F Basic introduction to setting a VPS WordPress - best

Basic introduction to setting a VPS WordPress

One of the biggest steps you can make in establishing a high-performance WordPress site, which is the transition from shared hosting for an individual virtual server or dedicated servers. Shared hosting is what we all use as a point of entry because it is easy to Setup and cheap. However, it lacks the performance and support you receive may not always up to scratch.
Go for a managed VPS or buying a dedicated server is usually very expensive, so we recommend that you switch to an unmanaged VPS. The second option will yield big savings when compared to a VPS management. You will be managing your own server instead of relying on (and pay) on someone else to do it for you. Well here is your chance to learn more about how the server works and how each tweak affects the performance of your site.
If you’ve outgrown shared hosting plans, or have to pay a lot of money for a VPS/dedicated server management, this guide will be your key to building an effective server (~ $30/month) and very high adjustments will dish out your sites at lightning speed.
This will be a somewhat long tutorial, and I want to take the time to really explain all steps well, so I’ll be divided guidance on a number of articles. Before we start getting our hands dirty, it’s a good idea to talk a little more about the key components of our VPS will be built.

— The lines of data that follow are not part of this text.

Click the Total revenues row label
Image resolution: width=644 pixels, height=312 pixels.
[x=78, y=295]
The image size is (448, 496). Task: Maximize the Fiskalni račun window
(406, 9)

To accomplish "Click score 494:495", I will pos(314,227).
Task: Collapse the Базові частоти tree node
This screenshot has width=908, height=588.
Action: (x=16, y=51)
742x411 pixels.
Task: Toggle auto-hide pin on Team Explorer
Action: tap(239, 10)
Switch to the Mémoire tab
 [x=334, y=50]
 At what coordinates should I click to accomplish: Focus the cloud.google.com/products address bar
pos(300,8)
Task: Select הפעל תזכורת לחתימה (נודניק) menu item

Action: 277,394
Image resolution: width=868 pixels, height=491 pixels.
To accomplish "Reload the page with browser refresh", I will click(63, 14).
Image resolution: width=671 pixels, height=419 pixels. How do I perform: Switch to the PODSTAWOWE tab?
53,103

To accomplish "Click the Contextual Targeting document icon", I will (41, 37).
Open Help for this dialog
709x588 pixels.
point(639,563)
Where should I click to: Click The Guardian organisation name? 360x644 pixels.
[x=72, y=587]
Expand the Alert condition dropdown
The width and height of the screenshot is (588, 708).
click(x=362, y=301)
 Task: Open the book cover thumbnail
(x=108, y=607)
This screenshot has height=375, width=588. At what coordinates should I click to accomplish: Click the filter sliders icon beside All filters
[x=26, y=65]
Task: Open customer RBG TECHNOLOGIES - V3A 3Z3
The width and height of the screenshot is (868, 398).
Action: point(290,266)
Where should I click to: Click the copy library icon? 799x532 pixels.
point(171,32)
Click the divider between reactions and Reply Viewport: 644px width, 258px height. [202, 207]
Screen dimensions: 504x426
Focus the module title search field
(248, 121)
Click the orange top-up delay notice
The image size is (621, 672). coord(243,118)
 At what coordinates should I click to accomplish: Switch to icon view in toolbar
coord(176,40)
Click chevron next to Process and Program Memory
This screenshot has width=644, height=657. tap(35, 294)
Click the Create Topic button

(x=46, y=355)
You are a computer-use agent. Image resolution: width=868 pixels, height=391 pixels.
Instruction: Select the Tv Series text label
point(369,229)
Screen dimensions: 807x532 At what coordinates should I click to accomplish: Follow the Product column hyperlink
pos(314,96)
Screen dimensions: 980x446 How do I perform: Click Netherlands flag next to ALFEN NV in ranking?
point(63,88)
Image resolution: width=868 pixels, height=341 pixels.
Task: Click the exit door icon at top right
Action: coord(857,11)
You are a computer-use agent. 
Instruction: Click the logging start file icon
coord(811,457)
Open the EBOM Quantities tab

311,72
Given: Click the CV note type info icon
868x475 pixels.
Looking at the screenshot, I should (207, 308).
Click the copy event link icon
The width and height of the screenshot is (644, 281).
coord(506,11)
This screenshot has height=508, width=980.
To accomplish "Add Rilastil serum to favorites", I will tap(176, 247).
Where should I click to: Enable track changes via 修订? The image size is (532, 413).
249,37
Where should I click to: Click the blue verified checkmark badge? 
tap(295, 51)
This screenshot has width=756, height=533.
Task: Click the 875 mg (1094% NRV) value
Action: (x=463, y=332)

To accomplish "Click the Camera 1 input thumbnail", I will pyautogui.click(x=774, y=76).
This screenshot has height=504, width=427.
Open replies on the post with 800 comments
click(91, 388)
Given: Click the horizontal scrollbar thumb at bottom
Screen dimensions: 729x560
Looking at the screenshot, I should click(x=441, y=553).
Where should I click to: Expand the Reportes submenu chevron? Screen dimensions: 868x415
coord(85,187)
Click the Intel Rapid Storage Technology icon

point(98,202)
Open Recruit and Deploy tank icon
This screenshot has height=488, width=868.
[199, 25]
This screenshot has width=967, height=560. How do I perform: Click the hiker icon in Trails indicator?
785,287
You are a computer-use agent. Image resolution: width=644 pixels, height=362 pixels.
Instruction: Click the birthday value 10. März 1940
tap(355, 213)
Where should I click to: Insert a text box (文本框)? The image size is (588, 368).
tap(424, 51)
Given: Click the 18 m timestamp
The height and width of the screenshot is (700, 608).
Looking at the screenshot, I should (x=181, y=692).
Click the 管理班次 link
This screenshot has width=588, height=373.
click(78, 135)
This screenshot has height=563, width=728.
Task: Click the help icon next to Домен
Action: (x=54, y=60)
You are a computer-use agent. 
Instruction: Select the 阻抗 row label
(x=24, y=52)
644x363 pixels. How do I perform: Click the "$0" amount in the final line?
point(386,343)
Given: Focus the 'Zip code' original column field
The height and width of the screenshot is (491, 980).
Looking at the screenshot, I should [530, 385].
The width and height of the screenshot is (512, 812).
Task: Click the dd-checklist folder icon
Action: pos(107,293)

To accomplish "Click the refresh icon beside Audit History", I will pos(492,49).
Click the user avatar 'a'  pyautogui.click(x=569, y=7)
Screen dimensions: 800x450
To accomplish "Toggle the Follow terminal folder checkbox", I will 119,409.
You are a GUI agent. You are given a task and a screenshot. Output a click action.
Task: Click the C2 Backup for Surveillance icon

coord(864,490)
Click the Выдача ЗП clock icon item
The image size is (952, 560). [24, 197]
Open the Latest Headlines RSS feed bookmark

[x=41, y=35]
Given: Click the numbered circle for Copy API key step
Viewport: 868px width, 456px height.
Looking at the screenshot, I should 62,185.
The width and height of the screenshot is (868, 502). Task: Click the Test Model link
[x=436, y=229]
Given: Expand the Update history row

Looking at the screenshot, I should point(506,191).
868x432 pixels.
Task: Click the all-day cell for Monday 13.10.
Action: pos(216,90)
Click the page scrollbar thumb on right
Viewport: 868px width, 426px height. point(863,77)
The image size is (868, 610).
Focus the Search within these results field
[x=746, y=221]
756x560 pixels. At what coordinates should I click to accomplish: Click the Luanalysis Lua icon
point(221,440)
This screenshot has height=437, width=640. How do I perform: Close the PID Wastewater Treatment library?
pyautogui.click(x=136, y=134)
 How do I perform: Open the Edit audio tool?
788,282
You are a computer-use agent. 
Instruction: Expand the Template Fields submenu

As stated above, I will use the VPS.net cloud hosting service to build the server. What exactly is the VPS.net? They are a provider of virtual private server Cloud. You can purchase low cost as much firepower as the storage you need, and have full control over the management of it. The VPS system is made up of one or more lymph nodes.
Each button provides 376MB RAM, 10 GB storage SAN, 600 MHz dedicated CPU and 1 TB/month bandwidth. Discounts apply when purchasing multiple nodes, so the more you have, the more you can save. One or two buttons is enough for a small WordPress site, and you can always add more buttons as you go along, that’s the beauty of cloud storage.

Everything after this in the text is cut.